**問題:**
下の映画の感想文の「女は強く逞しく、美しく。男は」から「逆にリクルートする始末です。」までを、一字も変えずに書き写してください。

**掲載文:**

•••••

女は強く逞しく、美しく。男はか弱く、情けなく。こういう映画を笑って泣ける映画と言うのでしょうね。

なんなんだ?このストリップ小屋は墓場の真裏に建ってるわけか?そりゃまあ土地代は激安かもしれないし、どんなに音漏れしても聞いてるのは仏様と坊主・殿山泰司だけなので苦情も出ないでしょうね。

さて、京都のストリップ小屋の経営者・北村英三は、ストリップ小屋の客でもある車のセールスマン・山城新伍への月賦の支払が滞っているため毎日のように督促されますが、のらりくらりとかわしています。挙句には「小屋の支配人にならないか?」と山城新伍を逆にリクルートする始末です。

•••••

**元データ:**

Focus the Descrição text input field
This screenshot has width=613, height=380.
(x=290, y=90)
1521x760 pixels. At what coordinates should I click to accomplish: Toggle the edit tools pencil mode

•••••

**解答:**
女は強く逞しく、美しく。男はか弱く、情けなく。こういう映画を笑って泣ける映画と言うのでしょうね。

なんなんだ?このストリップ小屋は墓場の真裏に建ってるわけか?そりゃまあ土地代は激安かもしれないし、どんなに音漏れしても聞いてるのは仏様と坊主・殿山泰司だけなので苦情も出ないでしょうね。

さて、京都のストリップ小屋の経営者・北村英三は、ストリップ小屋の客でもある車のセールスマン・山城新伍への月賦の支払が滞っているため毎日のように督促されますが、のらりくらりとかわしています。挙句には「小屋の支配人にならないか?」と山城新伍を逆にリクルートする始末です。